Could you rewrite the entries below, changing every "rear view" to "back view" and leaving everything else untouched?

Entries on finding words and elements
○ ○ ○ ○ ○ ○ ○
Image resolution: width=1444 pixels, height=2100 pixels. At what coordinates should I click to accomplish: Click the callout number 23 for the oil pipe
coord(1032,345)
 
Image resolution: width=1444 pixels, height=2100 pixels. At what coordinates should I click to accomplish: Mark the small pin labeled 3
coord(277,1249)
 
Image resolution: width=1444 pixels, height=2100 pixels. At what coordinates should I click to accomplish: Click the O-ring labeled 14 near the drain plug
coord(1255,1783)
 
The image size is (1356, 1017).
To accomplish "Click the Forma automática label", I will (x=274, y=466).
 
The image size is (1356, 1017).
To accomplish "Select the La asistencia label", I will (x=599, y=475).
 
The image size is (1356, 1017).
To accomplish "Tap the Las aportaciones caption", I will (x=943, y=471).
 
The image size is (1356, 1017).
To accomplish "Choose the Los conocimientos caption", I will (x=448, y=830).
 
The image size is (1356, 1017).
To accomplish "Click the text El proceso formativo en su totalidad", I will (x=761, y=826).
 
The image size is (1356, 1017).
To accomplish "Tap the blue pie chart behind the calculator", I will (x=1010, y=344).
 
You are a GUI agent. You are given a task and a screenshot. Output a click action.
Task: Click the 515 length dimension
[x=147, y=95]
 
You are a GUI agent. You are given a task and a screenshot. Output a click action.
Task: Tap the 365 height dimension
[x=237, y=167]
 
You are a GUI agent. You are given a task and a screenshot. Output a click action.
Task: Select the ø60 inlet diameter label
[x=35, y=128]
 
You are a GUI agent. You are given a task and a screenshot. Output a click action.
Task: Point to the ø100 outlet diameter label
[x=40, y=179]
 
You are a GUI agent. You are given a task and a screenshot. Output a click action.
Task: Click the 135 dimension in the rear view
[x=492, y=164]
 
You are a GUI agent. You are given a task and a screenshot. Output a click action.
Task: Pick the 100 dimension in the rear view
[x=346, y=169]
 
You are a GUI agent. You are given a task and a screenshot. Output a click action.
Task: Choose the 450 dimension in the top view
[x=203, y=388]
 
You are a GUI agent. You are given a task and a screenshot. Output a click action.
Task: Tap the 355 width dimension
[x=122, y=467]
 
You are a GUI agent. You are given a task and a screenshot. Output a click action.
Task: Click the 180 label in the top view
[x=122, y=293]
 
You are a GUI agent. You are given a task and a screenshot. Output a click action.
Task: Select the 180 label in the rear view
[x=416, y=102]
○ ○ ○ ○ ○ ○ ○
Written solution
Image resolution: width=1444 pixels, height=2100 pixels. At what coordinates should I click to accomplish: Click the callout number 23 for the oil pipe
coord(1032,345)
 
Image resolution: width=1444 pixels, height=2100 pixels. At what coordinates should I click to accomplish: Mark the small pin labeled 3
coord(277,1249)
 
Image resolution: width=1444 pixels, height=2100 pixels. At what coordinates should I click to accomplish: Click the O-ring labeled 14 near the drain plug
coord(1255,1783)
 
The image size is (1356, 1017).
To accomplish "Click the Forma automática label", I will (x=274, y=466).
 
The image size is (1356, 1017).
To accomplish "Select the La asistencia label", I will (x=599, y=475).
 
The image size is (1356, 1017).
To accomplish "Tap the Las aportaciones caption", I will (x=943, y=471).
 
The image size is (1356, 1017).
To accomplish "Choose the Los conocimientos caption", I will (x=448, y=830).
 
The image size is (1356, 1017).
To accomplish "Click the text El proceso formativo en su totalidad", I will (x=761, y=826).
 
The image size is (1356, 1017).
To accomplish "Tap the blue pie chart behind the calculator", I will (x=1010, y=344).
 
You are a GUI agent. You are given a task and a screenshot. Output a click action.
Task: Click the 515 length dimension
[x=147, y=95]
 
You are a GUI agent. You are given a task and a screenshot. Output a click action.
Task: Tap the 365 height dimension
[x=237, y=167]
 
You are a GUI agent. You are given a task and a screenshot. Output a click action.
Task: Select the ø60 inlet diameter label
[x=35, y=128]
 
You are a GUI agent. You are given a task and a screenshot. Output a click action.
Task: Point to the ø100 outlet diameter label
[x=40, y=179]
 
You are a GUI agent. You are given a task and a screenshot. Output a click action.
Task: Click the 135 dimension in the back view
[x=492, y=164]
 
You are a GUI agent. You are given a task and a screenshot. Output a click action.
Task: Pick the 100 dimension in the back view
[x=346, y=169]
 
You are a GUI agent. You are given a task and a screenshot. Output a click action.
Task: Choose the 450 dimension in the top view
[x=203, y=388]
 
You are a GUI agent. You are given a task and a screenshot. Output a click action.
Task: Tap the 355 width dimension
[x=122, y=467]
 
You are a GUI agent. You are given a task and a screenshot. Output a click action.
Task: Click the 180 label in the top view
[x=122, y=293]
 
You are a GUI agent. You are given a task and a screenshot. Output a click action.
Task: Select the 180 label in the back view
[x=416, y=102]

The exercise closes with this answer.